(Reuters Health) - Adults with sleep apnea, a common nighttime breathing disorder, may have a better sex life when they wear breathing masks to bed, a small U.S. study suggests.
Apnea, a common disorder that leads to disrupted breathing or shallow breaths during sleep, has long been linked to sexual dysfunction. For men, it’s tied to difficulties getting and maintaining an erection as well as ejaculation disorders. And for women, it’s associated with vaginal dryness and painful intercourse.
For the current study, researchers examined data on 182 men and women with newly diagnosed sleep apnea. They were all prescribed nighttime treatment with masks connected to a machine that provides continuous positive airway pressure (CPAP) that splints the airway open with an airstream so the upper airway can’t collapse during sleep.
One year later, the 72 patients who stuck with CPAP treatment had greater improvements in sexual quality of life than the 110 people who didn’t keep up with treatment, the study found.
But the amount of improvement was negligible for men, and more pronounced for women.

§ **Extracted information**:
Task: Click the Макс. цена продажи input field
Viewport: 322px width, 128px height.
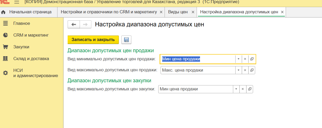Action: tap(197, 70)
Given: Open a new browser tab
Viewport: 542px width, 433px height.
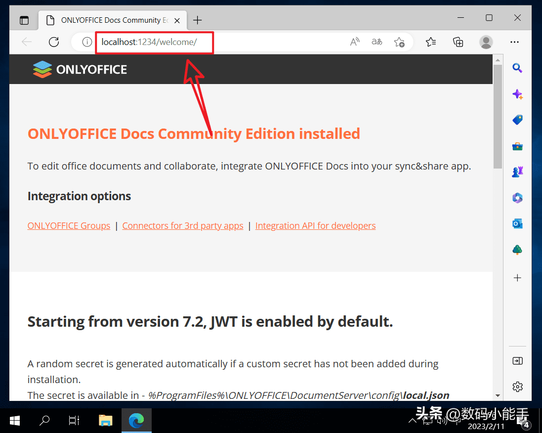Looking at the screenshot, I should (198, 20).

---

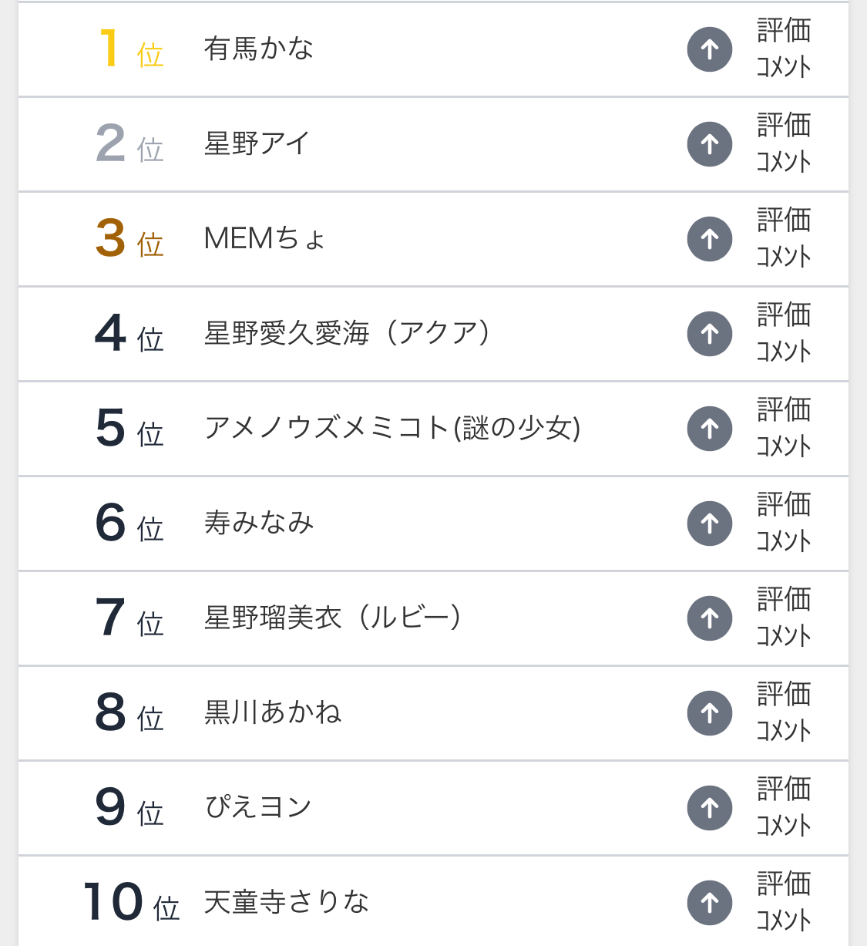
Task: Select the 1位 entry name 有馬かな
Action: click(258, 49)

§ **Action item A**: Summarize the sleep apnea article in two sentences.
§ **Action item B**: Rewrite the sleep apnea article between "One year later, the" and "the study found.", inclusive, changing "patients" to "participants".

§ **Exercise response A**: A small U.S. study suggests that adults with sleep apnea, a common nighttime breathing disorder long linked to sexual dysfunction, may have a better sex life when they wear CPAP breathing masks to bed. Of 182 men and women with newly diagnosed sleep apnea, the 72 who stuck with CPAP treatment for a year had greater improvements in sexual quality of life than the 110 who did not, though the improvement was negligible for men and more pronounced for women.

§ **Exercise response B**:
One year later, the 72 participants who stuck with CPAP treatment had greater improvements in sexual quality of life than the 110 people who didn’t keep up with treatment, the study found.